• Text extract:
┌──

Mobile Device Application Modules

[00137] FIG. 23 is a block diagram illustrating an example of an architecture of a mobile device RCA 2300. In the illustrated embodiment, the mobile device RCA 2300 includes a plurality of functional modules, each of the functional modules configured to perform a unique function of the mobile device RCA 2300.

[00138] The mobile device RCA 2300 includes a communications module 2305, a scanning module 2320, a layout management module 2325, a graphic rendering module 2330, an editing module 2335, a macro module 2340, and an orientation sensing module 2345. The communications module 2305 communicates with the mobile device to provide information to the user through the user interface, transfer data, and access registers.

[00139] The scanning module 2320 guides the user through a scan process to determine whether any of the code sets in a code library works with the user's targeted device. The scanning module 2320 requests needed information from the user, such as category and/or brand of the target device. The scanning module 2320 determines the most efficient commands to test and assigns the IR command to a test button for the user to test with the target device.

[00140] The scanning module 2320 can divide the code sets for the various IR-controllable devices into groups for testing with command bursts to determine which code sets to retain and eliminate in determining the appropriate code set for the target device.

[00141] The scanning module 2320 can also analyze a captured and stored IR command to determine which code sets in the code library are compatible with the IR command.

└──

[Text and element-pointing records]
┌──

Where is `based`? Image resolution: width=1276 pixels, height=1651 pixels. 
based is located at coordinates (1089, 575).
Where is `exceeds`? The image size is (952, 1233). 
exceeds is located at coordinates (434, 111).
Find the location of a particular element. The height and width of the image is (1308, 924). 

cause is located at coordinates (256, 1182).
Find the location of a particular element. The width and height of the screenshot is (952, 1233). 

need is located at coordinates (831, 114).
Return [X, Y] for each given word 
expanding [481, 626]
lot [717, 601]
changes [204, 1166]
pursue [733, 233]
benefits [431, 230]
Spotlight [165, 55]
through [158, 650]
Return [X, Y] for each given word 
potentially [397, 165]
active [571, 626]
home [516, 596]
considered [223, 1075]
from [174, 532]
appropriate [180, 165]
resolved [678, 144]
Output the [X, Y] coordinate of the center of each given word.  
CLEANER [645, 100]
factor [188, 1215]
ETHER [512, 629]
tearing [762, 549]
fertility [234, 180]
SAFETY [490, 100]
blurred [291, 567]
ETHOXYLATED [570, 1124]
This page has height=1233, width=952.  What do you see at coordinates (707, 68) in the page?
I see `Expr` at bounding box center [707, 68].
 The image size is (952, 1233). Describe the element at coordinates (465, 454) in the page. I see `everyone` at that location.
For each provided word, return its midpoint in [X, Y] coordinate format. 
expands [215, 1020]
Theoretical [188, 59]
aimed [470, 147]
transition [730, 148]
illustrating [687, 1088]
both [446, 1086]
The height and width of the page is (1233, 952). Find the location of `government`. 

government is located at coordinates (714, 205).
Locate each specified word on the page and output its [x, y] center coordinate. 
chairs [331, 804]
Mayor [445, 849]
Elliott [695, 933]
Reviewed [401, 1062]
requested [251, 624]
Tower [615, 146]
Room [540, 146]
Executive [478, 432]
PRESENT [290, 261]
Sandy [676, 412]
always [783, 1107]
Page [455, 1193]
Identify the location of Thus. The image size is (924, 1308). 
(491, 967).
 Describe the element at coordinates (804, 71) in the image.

└──

• Goals:
**1)** According to the text on mobile device application modules, what information does the scanning module request from the user?
**2)** Resume the text on mobile device application modules, starting right after its final sentence.

• Expected outputs:
**1)** The category and/or brand of the target device.

**2)**
[00142] The layout management module 2325 automatically generates a virtual remote control layout based on a category of a target device for which a code set has been identified by the scanning module 2320. The layout management module 2325 uses a remote control template for the target device's category to build a new virtual remote control layout. Buttons in the template that have a corresponding IR code in the identified code set are enabled to produce the corresponding code.

[00143] The graphic rendering module 2330 uses vector graphics to generate graphical elements used in the remote control layout. The graphic rendering module 2330 renders composite graphical elements by layering a graphical element on top of another graphical element. The graphic rendering module 2330 only performs the rendering once when a remote control view is opened by the user and temporarily caches the rendered graphical elements.

[00144] The editing module 2335 allows a user to customize a virtual remote control generated by the layout management module 2325, for example, selecting button colors, changing button icons, deleting buttons from a layout, adding new buttons, and changing the position of buttons.

[00145] The macro module 2340 generates a button that triggers a series of IR commands to be emitted that cause one or more IR-controllable devices to perform multiple functions. The macro module 2340 automatically adjusts the timing between each of the IR commands in the series based upon typical time durations it takes for a device to perform a particular function. The macro module 2340 also allows a user to modify the timing and the order of the series of IR commands.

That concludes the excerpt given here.